### A fazer
Extraia da biografia de Osman Lins, sem alterar nada, a parte que se inicia com as palavras "Osma Lins - Biografia   (site" e termina em "Universidade do Recife.".

### Trecho citado
++++++++++++++++++++
OSMA LINS - SATOR AREPO TENET OPERA ROTAS

Osma Lins - Biografia   (site oficial)

Nascido em Vitória de Santo Antão, PE, em 5 de julho de 1924. Falesceu em São Paulo, dia 8 de julho de 1978. Osman Lins nasceu em Vitória do Santo Antão, filho de um alfaiate e de uma dona de casa, que morreu logo depois de seu nascimento. A ausência da mãe foi compensada por um círculo familiar de grande afetividade, liderado por sua avó paterna. Aos 16 anos de idade mudou-se para o Recife, onde ingressou no curso de finanças. Nesta época começou a trabalhar no Banco do Brasil. Posteriormente estudou dramaturgia na Universidade do Recife.

Em fins dos anos 1940, Osman Lins casou-se com Maria do Carmo, com quem teria três filhas. Em 1950 ganhou um concurso literário com o conto "O Eco", mas sua estréia na ficção se deu com a publicação de seu primeiro romance, "O Visitante", em 1955. Dois anos depois publicou "Os Gestos" e em seguida "O Fiel e a Pedra". Sua primeira peça teatral a ser encenada foi "Lisbela e o prisioneiro", adaptada com sucesso para o cinema em 2003.

No início dos anos 1960, Osman Lins viveu na Europa, como bolsista da Aliança Francesa. De volta ao Brasil, transferiu-se para São Paulo. Em 1964, já separado de sua primeira mulher, casou-se com a escritora Julieta de Godoy Ladeira. Publicou, em 1966, "Nove, Novena" (contos), "Um Mundo Estagnado" (ensaios) e mais uma peça de teatro, "Guerra do Cansa-Cavalo".

Em 1970 tornou-se professor universitário, ensinando literatura brasileira. Obteve também o grau de doutor em Letras, com uma tese sobre o escritor Lima Barreto. Em 1973 Lins publicou o enigmático romance "Avalovara", considerado uma de suas principais obras e traduzido para diversas línguas. Poucos anos depois, pediu exoneração da Universidade, desencantado com a qualidade do ensino brasileiro. É também autor de "Guerras sem Testemunhas", livro-tese, onde discorre sobre as atividades e os problemas enfrentados pelo escritor.
++++++++++++++++++++
### Dados coletados
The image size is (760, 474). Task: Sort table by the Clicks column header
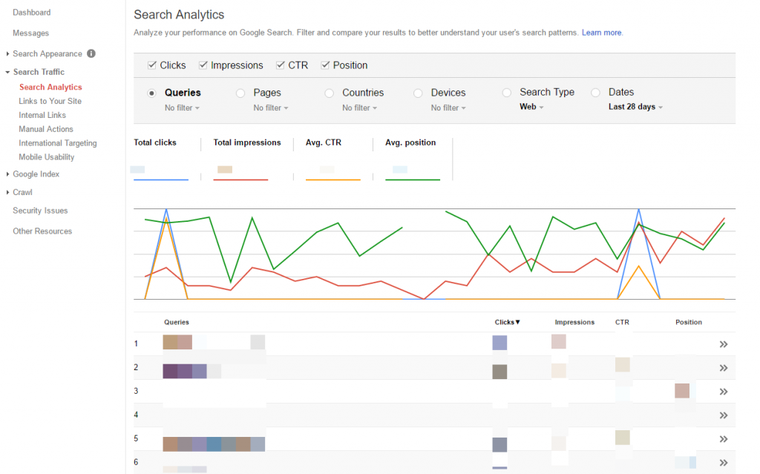pos(507,322)
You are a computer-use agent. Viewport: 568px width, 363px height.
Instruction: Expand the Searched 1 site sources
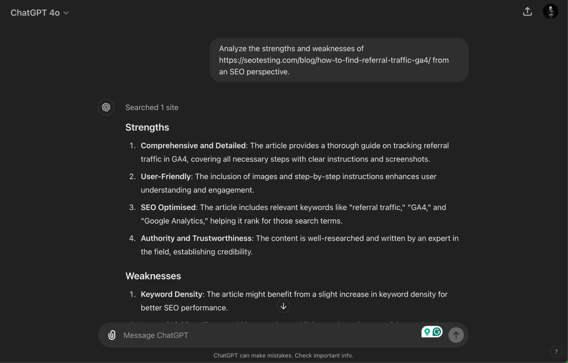tap(151, 107)
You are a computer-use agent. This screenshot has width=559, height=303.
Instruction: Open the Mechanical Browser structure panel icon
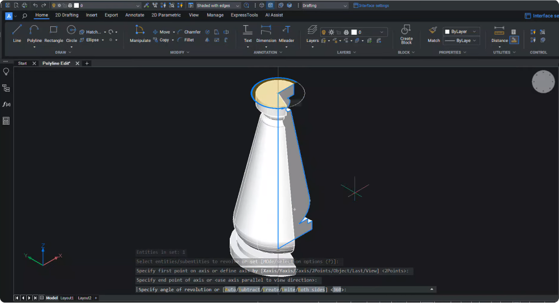tap(6, 88)
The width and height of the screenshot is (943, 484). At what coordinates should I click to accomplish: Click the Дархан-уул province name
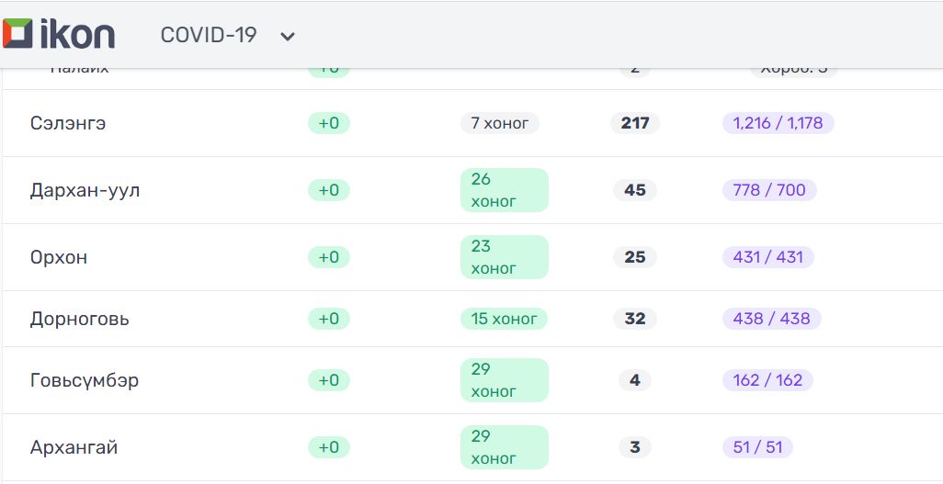[x=85, y=190]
++++++++++++++++++++
### Resposta do exercício
Osma Lins - Biografia   (site oficial)

Nascido em Vitória de Santo Antão, PE, em 5 de julho de 1924. Falesceu em São Paulo, dia 8 de julho de 1978. Osman Lins nasceu em Vitória do Santo Antão, filho de um alfaiate e de uma dona de casa, que morreu logo depois de seu nascimento. A ausência da mãe foi compensada por um círculo familiar de grande afetividade, liderado por sua avó paterna. Aos 16 anos de idade mudou-se para o Recife, onde ingressou no curso de finanças. Nesta época começou a trabalhar no Banco do Brasil. Posteriormente estudou dramaturgia na Universidade do Recife.